(Collected data entries)
================================
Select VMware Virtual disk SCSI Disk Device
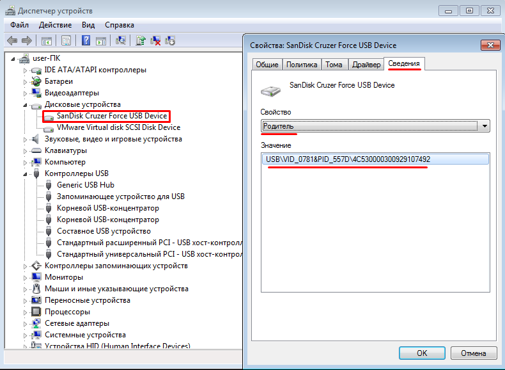 pyautogui.click(x=118, y=127)
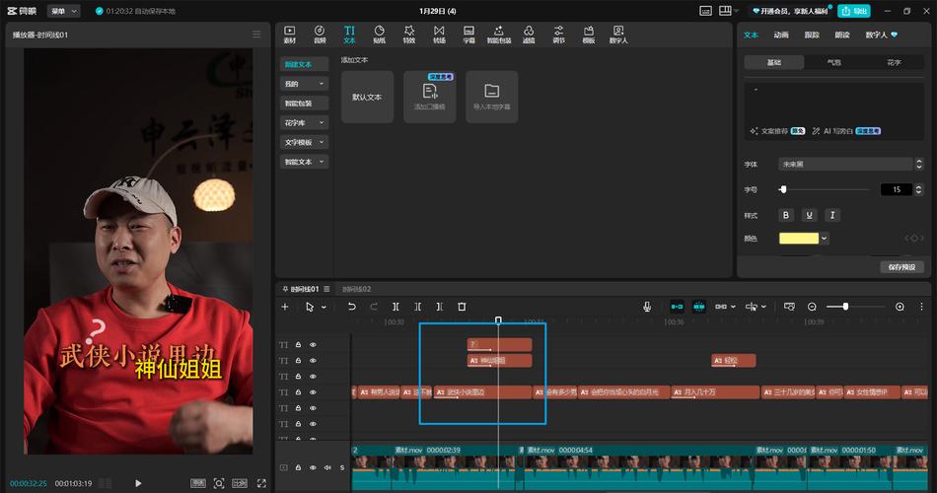Expand the 文字模板 category dropdown
937x493 pixels.
click(x=304, y=142)
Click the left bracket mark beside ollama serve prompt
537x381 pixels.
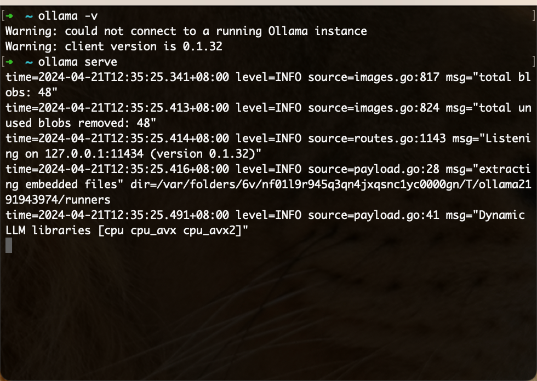(x=3, y=61)
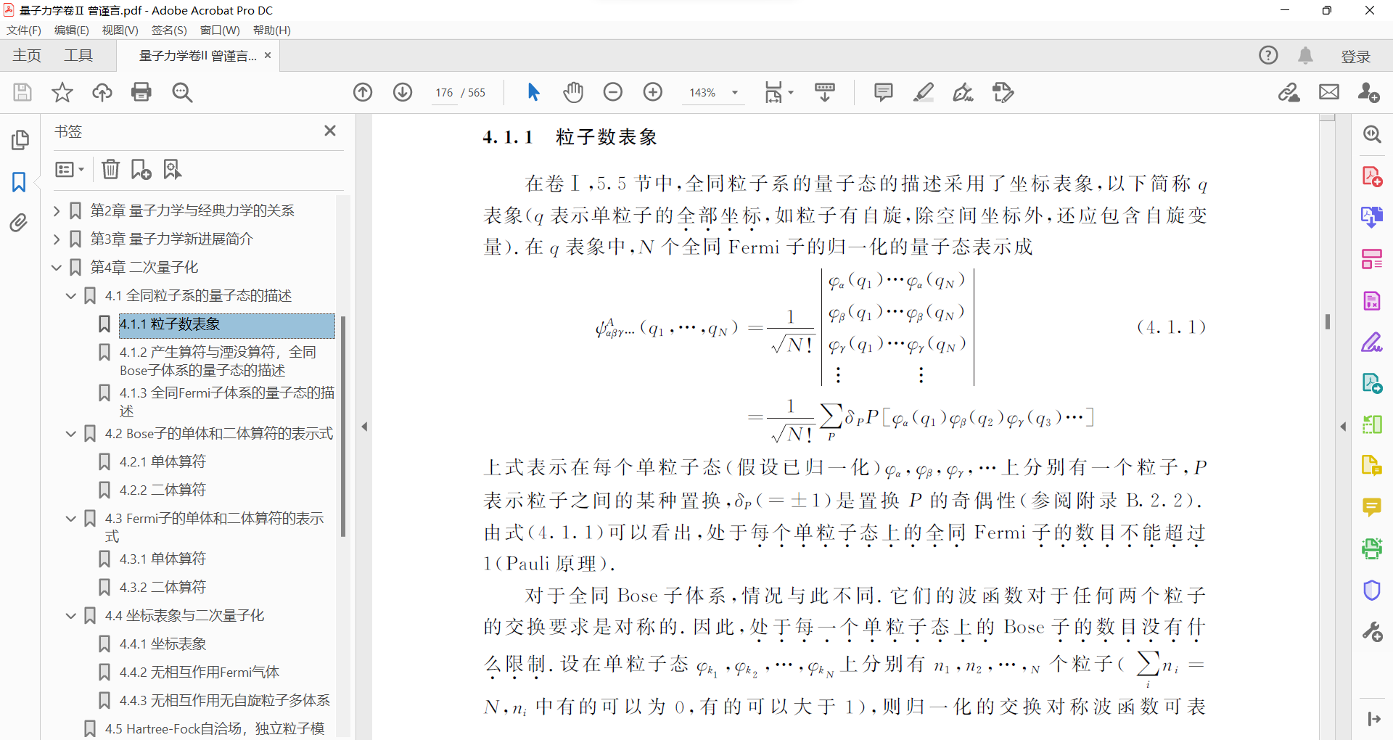Click the 登录 sign-in button
Screen dimensions: 1393x740
[1355, 57]
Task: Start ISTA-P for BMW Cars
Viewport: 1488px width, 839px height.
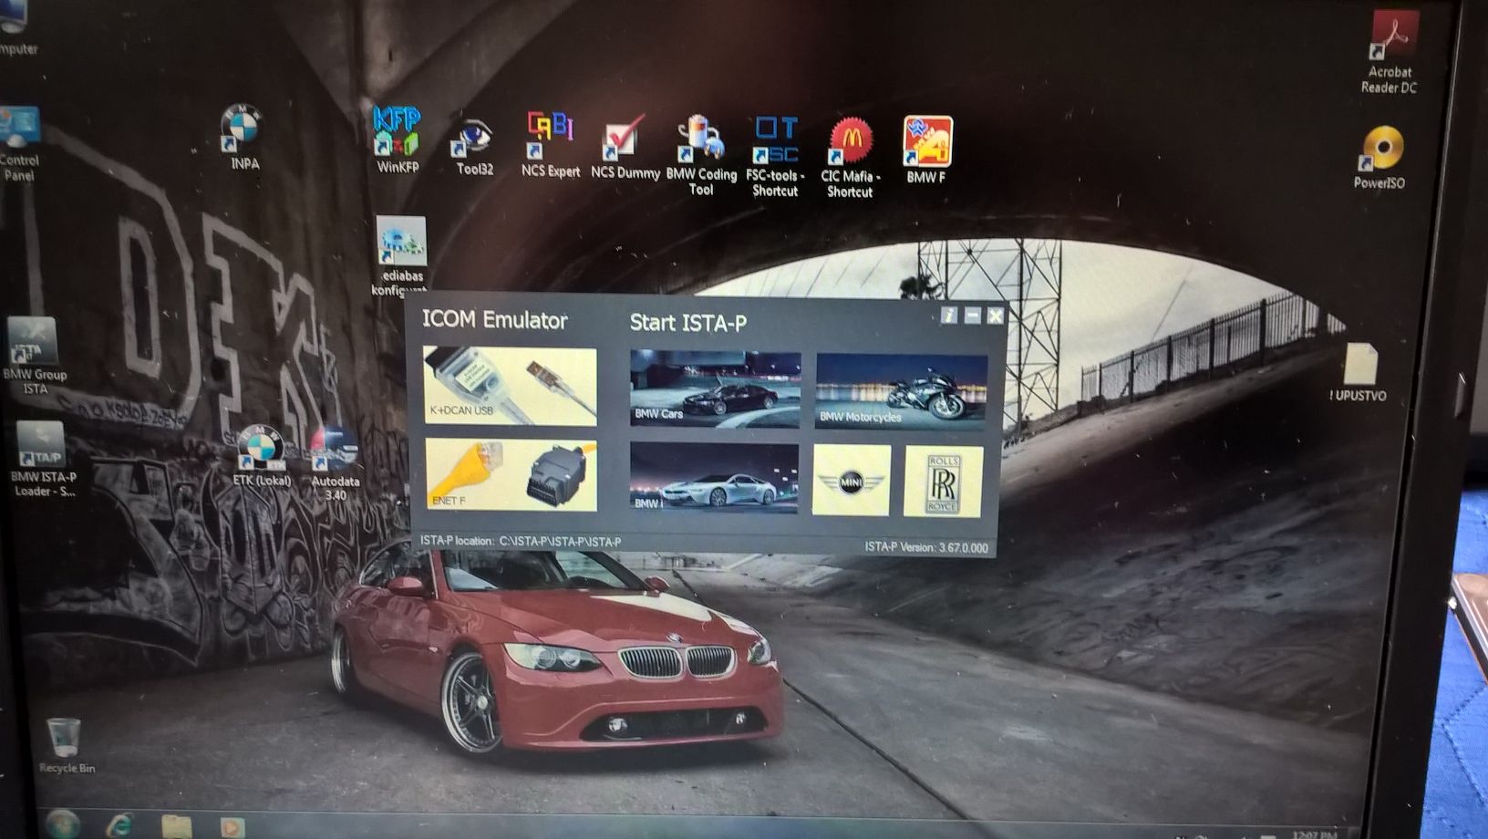Action: (x=715, y=388)
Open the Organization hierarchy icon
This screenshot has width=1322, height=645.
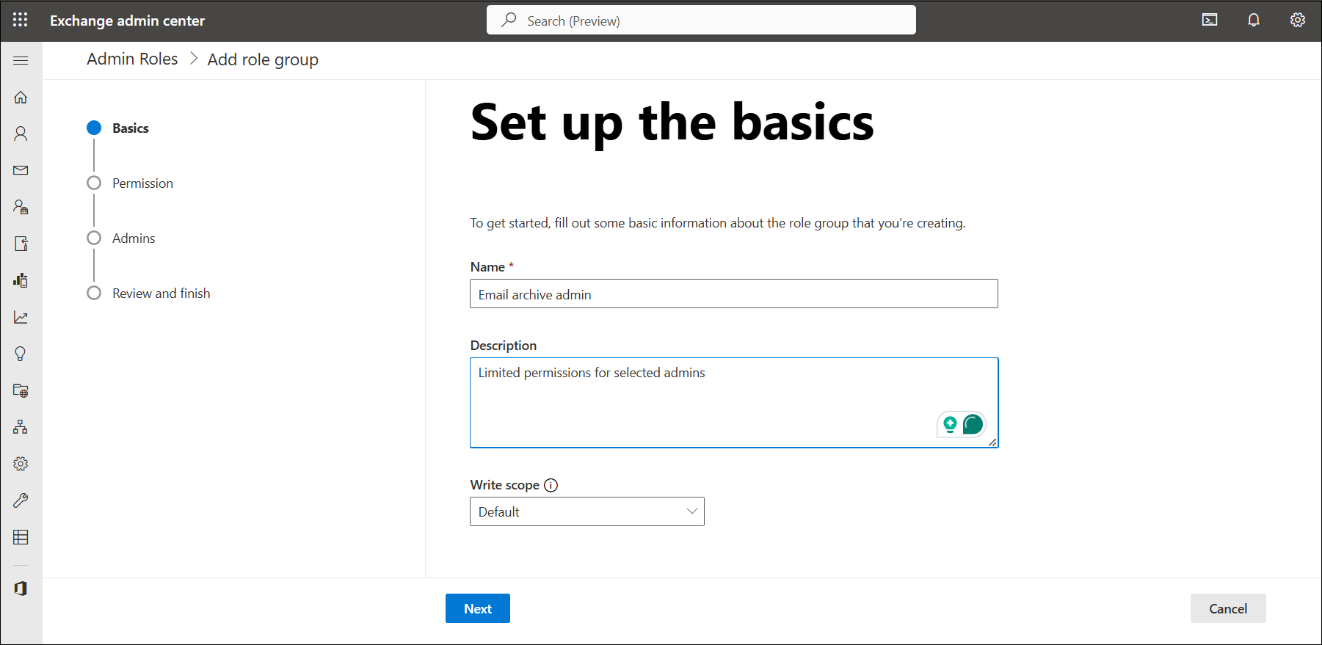[x=21, y=427]
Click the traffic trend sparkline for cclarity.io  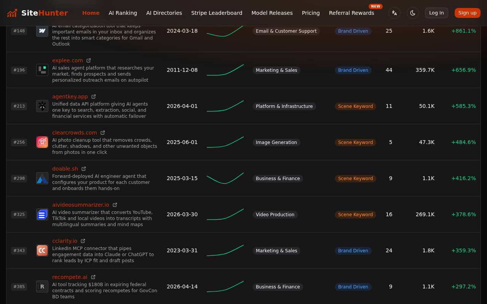(225, 250)
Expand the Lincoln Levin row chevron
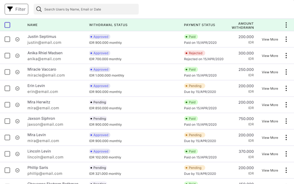294x184 pixels. pyautogui.click(x=17, y=154)
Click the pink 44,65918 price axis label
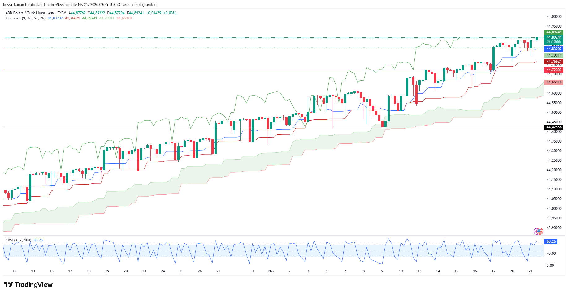This screenshot has width=568, height=294. 553,82

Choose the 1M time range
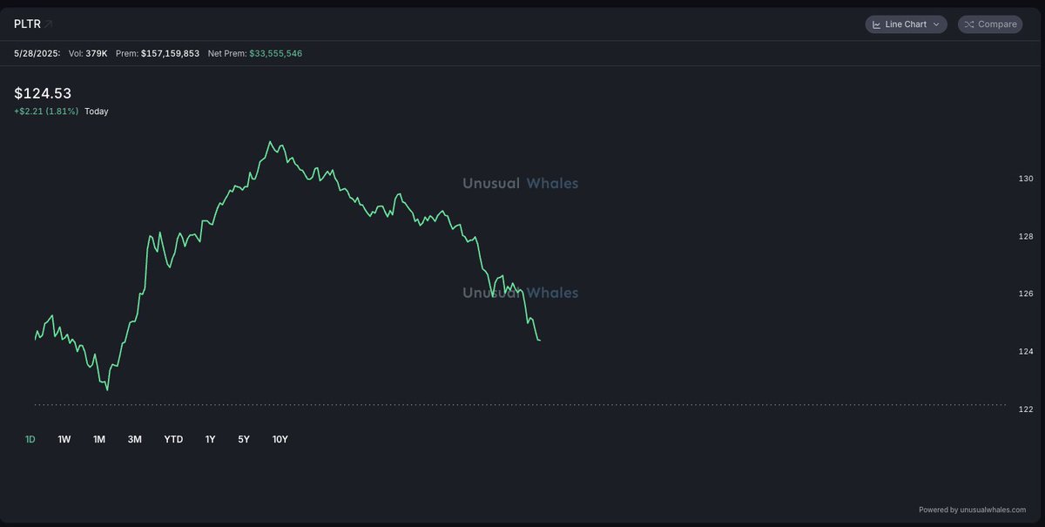coord(99,439)
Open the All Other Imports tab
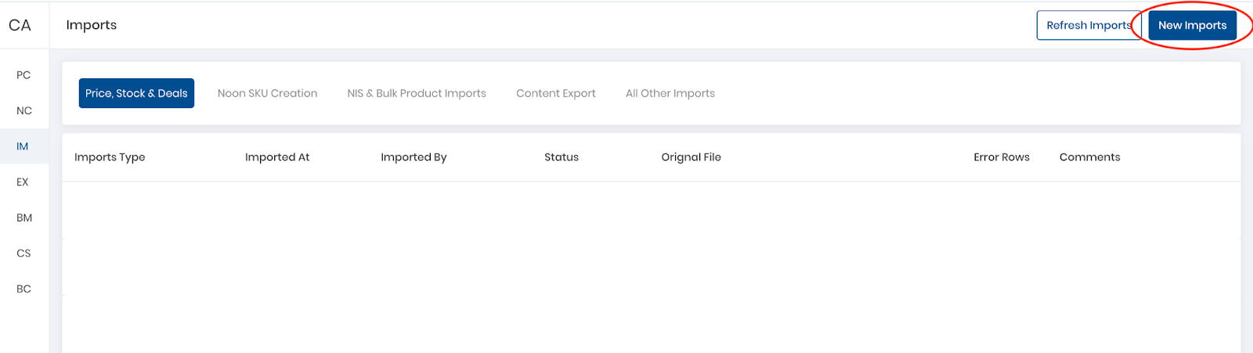This screenshot has width=1253, height=353. coord(670,93)
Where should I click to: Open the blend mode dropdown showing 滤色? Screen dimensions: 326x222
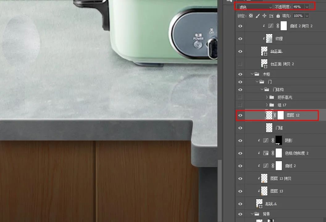tap(255, 7)
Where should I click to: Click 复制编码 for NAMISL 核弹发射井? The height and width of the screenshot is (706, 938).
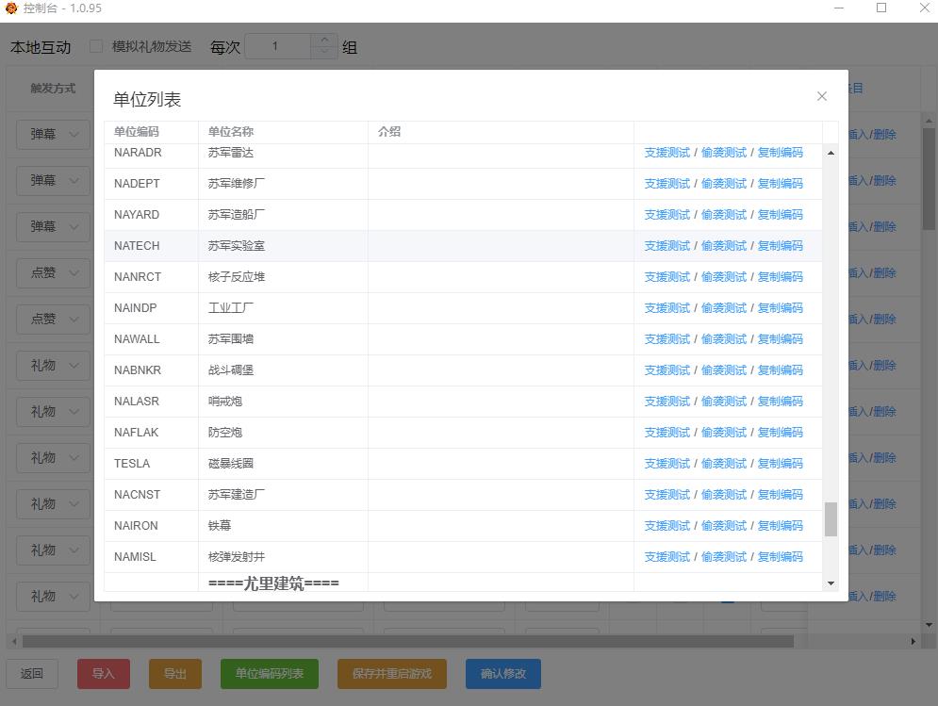[x=780, y=557]
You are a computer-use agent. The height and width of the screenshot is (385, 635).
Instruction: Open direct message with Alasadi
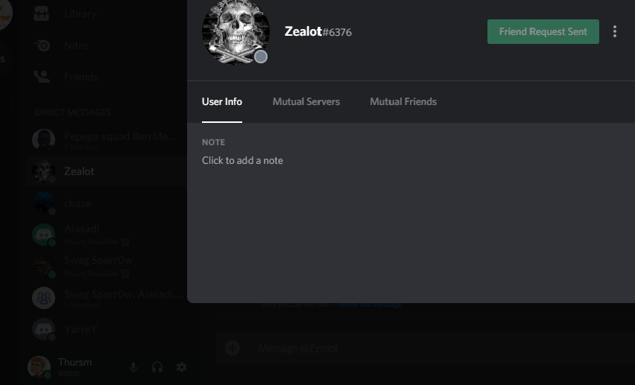pos(107,235)
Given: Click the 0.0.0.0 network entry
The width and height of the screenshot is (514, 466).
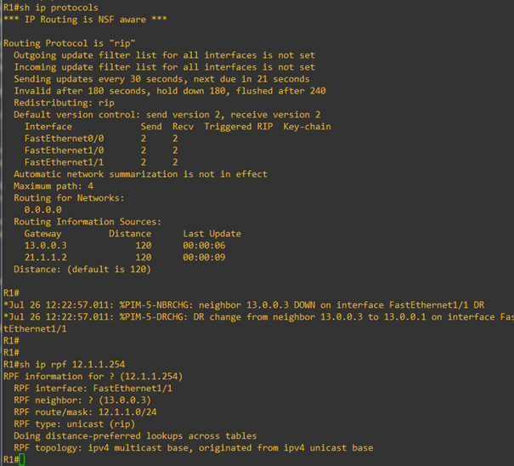Looking at the screenshot, I should pyautogui.click(x=43, y=210).
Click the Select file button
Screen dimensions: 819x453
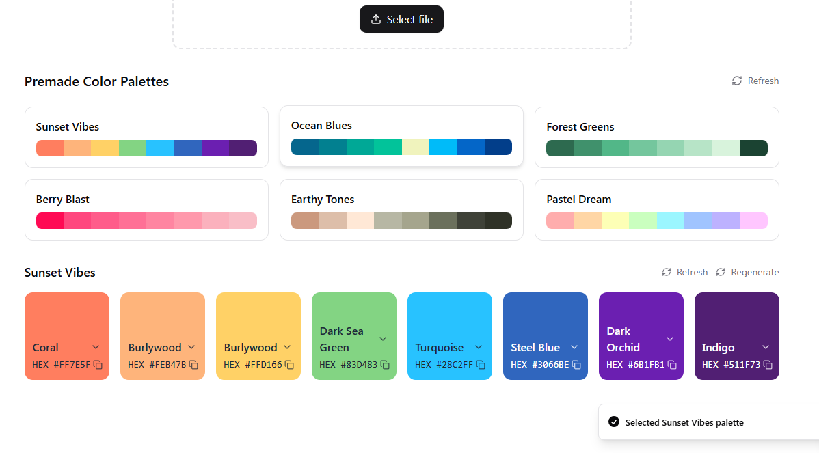[x=401, y=19]
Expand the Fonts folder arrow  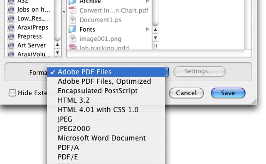pos(148,29)
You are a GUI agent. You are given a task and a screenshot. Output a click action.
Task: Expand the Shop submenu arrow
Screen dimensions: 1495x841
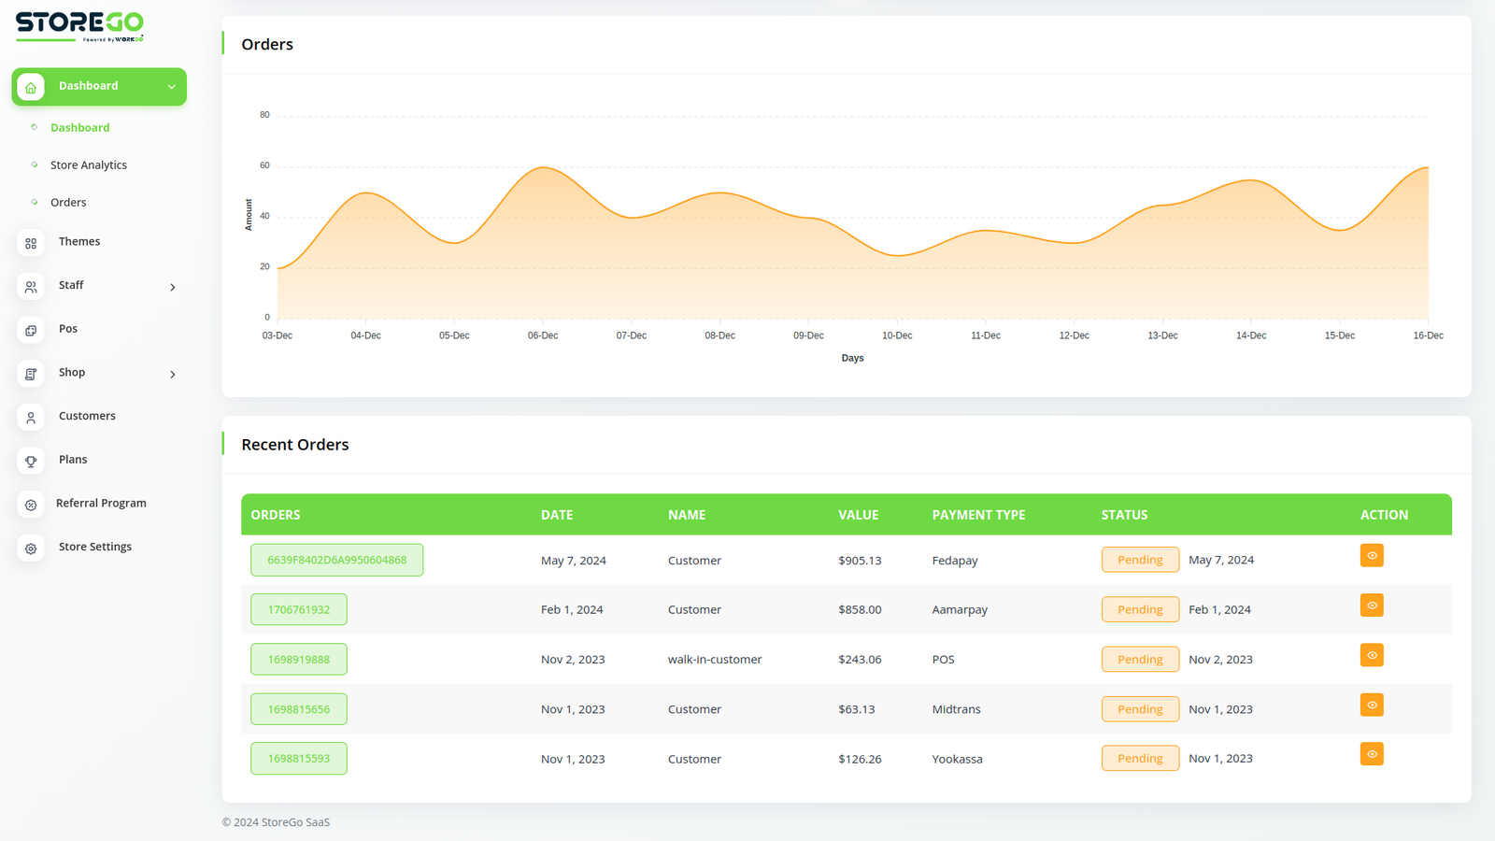coord(173,374)
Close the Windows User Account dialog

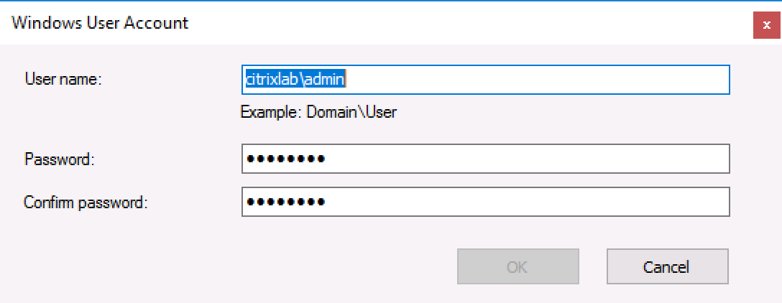pyautogui.click(x=767, y=24)
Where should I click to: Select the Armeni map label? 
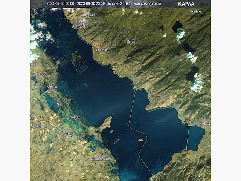(x=69, y=133)
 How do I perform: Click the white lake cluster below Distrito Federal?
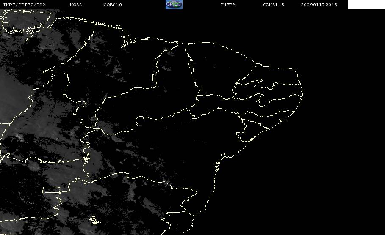[95, 220]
================================
> [YOUR ASSIGNMENT]
Set down, word for word, only the lines running from the line with "Close the Windows User Account dialog" through the final line of the entries above, omitting all pictures.

> [ANSWER SECTION]
Close the Windows User Account dialog

pyautogui.click(x=767, y=24)
Where should I click to: Select the Armeni map label? 
(x=69, y=133)
 How do I perform: Click the white lake cluster below Distrito Federal?
[95, 220]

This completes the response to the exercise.